Ify mendudukan diri lalu mengambil beberapa buku
tulis dan alat tulis yang berada di dalam tas miliknya.
“Em.. Halo gue Sivia.” Sivia mengulurkan tangannya
sambil tersenyum.
“If.. Em Fika maksudnya.” Ify menyambut uluran tangan
Sivia lalu tersenyum kikuk. Sivia hanya mengangguk perlahan.

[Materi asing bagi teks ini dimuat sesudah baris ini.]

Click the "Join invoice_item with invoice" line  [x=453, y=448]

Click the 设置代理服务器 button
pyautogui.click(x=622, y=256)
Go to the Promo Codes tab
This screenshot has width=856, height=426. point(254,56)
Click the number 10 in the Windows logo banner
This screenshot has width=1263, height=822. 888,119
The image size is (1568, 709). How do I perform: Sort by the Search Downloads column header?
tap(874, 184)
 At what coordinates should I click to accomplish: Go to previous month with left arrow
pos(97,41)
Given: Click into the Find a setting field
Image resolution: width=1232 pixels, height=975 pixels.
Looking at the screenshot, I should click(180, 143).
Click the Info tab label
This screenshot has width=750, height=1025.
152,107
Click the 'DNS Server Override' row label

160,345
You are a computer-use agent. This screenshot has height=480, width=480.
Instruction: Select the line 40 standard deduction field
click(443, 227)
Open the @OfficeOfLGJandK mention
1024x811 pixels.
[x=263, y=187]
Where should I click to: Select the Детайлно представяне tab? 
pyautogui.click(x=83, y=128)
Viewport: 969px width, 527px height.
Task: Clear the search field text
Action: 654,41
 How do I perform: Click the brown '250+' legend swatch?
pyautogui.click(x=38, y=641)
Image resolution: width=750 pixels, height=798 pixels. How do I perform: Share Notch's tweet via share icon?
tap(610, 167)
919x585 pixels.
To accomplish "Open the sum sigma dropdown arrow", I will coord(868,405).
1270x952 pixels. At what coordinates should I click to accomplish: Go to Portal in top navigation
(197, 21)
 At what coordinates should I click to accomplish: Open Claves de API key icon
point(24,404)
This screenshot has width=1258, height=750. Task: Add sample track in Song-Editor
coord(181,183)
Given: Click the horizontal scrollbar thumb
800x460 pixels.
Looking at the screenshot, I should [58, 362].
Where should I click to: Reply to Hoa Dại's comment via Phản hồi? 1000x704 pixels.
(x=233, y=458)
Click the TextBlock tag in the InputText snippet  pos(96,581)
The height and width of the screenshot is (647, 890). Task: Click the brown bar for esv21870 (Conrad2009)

Ify hanya menghela nafas pelan. Ia berharap untuk
dapat segera menemukan Ata agar dia bisa bebas melakukan apa saja tanpa dibawah
pengawasa U-Corp, perusahaan milik keluarganya.
***
Rio masih menikmati alunan lagu yang keluar dari headshetnya. Dengan segera ia mengambil laptop di dalam tasnya. Memanfaatkan
waktu yang ada selagi jam kosong untuk melacak keberadaan Ata Cilla di Vinter.
Rio merasakan ada seseorang yang duduk disampingnya.
Dengan segera ia menoleh kearah samping kanannya dan mengambil headshet yang menjuntai di telinga
kanannya.
“Lo siapa?” Gabriel menoleh kearah Rio lalu mengeryit
heran.
“Gue Steve. Steve Elnik.”
“Anak baru ya?” Gabriel memandang heran orang yang
didepannya ini.
“Apakah perkenalan tentang gue tadi didepan kurang
jelas? Sehingga lo masih nanya lagi?” Gabriel berdecak.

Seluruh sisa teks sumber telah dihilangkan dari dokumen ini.